Look, the stock has corrected significantly, probably around 40 percent odd
“ Back to recommendation stories
after the resignation of their managing director JC Sharma. It is a good well run company in a good market, basically in terms of Bangalore and Gurgaon, all these areas where it is growing have high IT demand. IT employees are one of the main buyers of real estate from developers, which positions the company well. He looks fine after his correction.
The second is Phoenix. It has a combination of good rental income from its commercial properties as well as a mix of residential, retail and shopping center space that the stock will benefit from as the economy rebounds and the share of shopping center revenue, commercial spaces increase in favor of
. Against this backdrop, interest rates have risen and 90% of India’s mortgage and housing market is tied to floating rates, which means that when interest rates rise, there is an almost immediate increase in IME disbursements.
But even in that context, the new demand is what we’re concerned about, because it’s been muted over the last two or three years, there will be some continued momentum in some names like Sobha, Phoenix and even
which is extremely well positioned after restructuring its balance sheet and reducing its leverage.

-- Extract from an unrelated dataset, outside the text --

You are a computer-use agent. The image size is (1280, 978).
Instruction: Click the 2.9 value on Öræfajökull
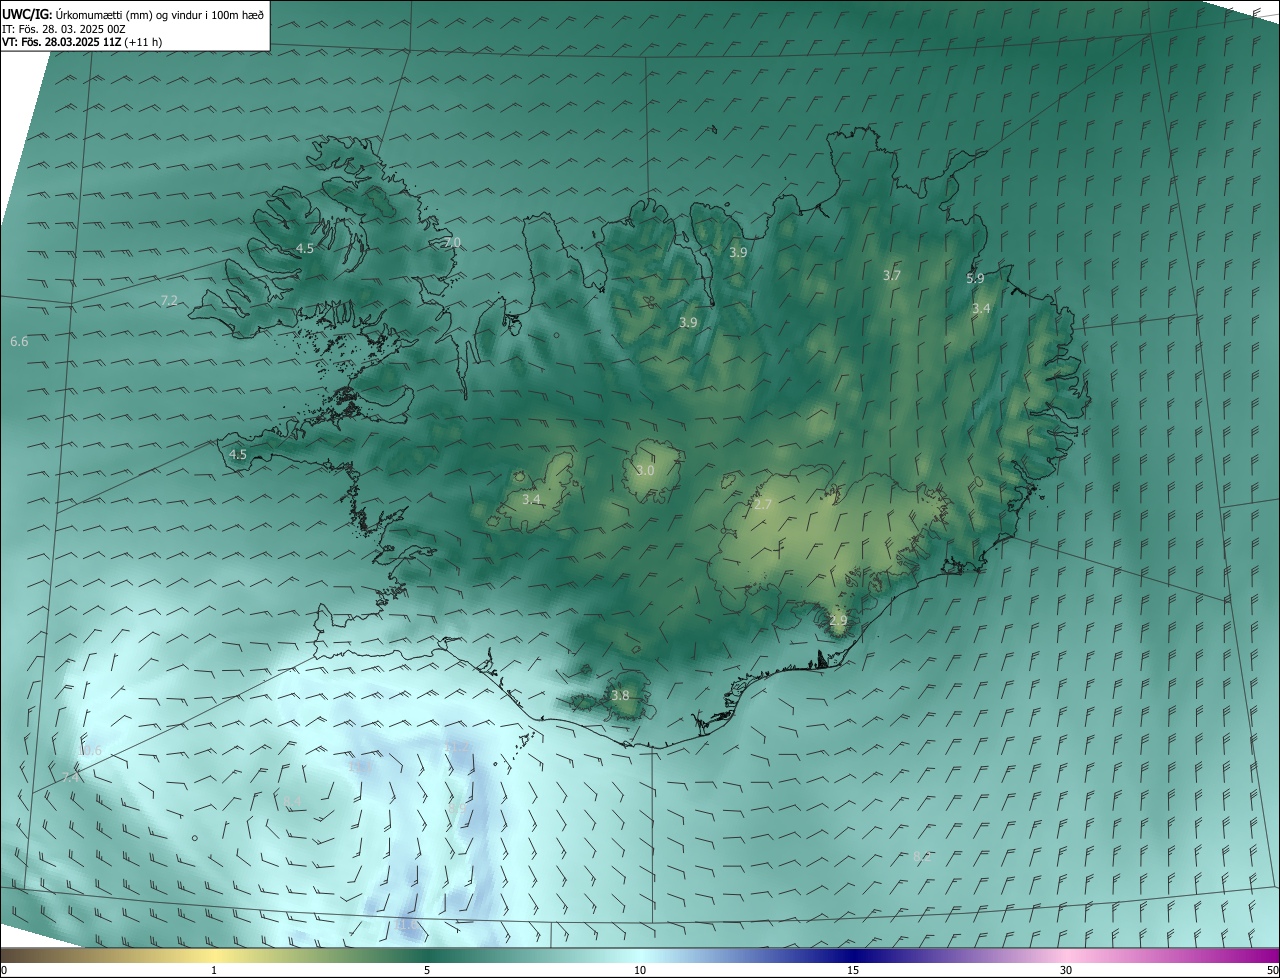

What is your outlook for one of the most active stocks we saw yesterday, Bharti Airtel? It’s dropped more than 3% overnight, there’s so much news around Bharti Airtel – its need to raise tariffs, the 5G auction that hasn’t happened yet, the family of promoter Mittal seeking to buy out the stake of its Singaporean partner Singtel by raising funds.
First, telecom companies have high debt levels, but more importantly, 5G and new 5G spectrum regulation is allowing some of the service players to enter that space, which is kind of eroding so their position against all telecom providers – be it Bharti Airtel or Vodafone and that is a concern.
Second is the amount of the spectrum itself. Those are the two main concerns and prices have gone up but not in line with market expectations. When you add it all up, that translates to a lower-than-expected result for these companies, but the current 5G spectrum auction until the auction terms become slightly clearer. It will continue to dominate the stock.
What about ? The market fears that if Yashish Dahiya, the founder, sells shares for tax planning purposes, he may not sell any more. He talks about a one-year lockdown. How do you see this space?
The promoter, the founder obviously has to exit and monetize the holdings, but in the current market conditions, where they have gone public at high valuations and the valuations have been corrected, if the founders exit some of their holdings for tax planning, market conditions also add to the sour mood, and it accentuates all actions by the founders.
It is therefore a very difficult conundrum to overcome, but it is clear that any sale by founders under current market conditions will be viewed negatively by the market.
is a very fancy story from the end of 2020 to around 2021 and everyone said the best was already baked into the price and then we saw an underperformance in which M&M caught up. But now, given the issues with Motown, where do you expect the gains to concentrate?
M&M, Escorts and
– all of these companies will do well. In agricultural equipment, there are investments from all these companies for modernization. VST Tillers has entered into an alliance with a French company that supplies tillers for the agricultural industry and for slightly larger farmers. Escorts, due to its Japanese collaboration or participation in the company, provides access to a very advanced agricultural equipment space that has somehow underperformed. Sales have underperformed for the past two years.
Whether it’s VST Tillers or Escorts, Escorts were technically held back due to the Japanese participation that was coming into the business, but on a fundamental basis, VST Tillers as well as Escorts look good . M&M is a sum-of-parts story and clearly the other parts of M&M are doing well too, so that helps with that as well. I think this space looks good.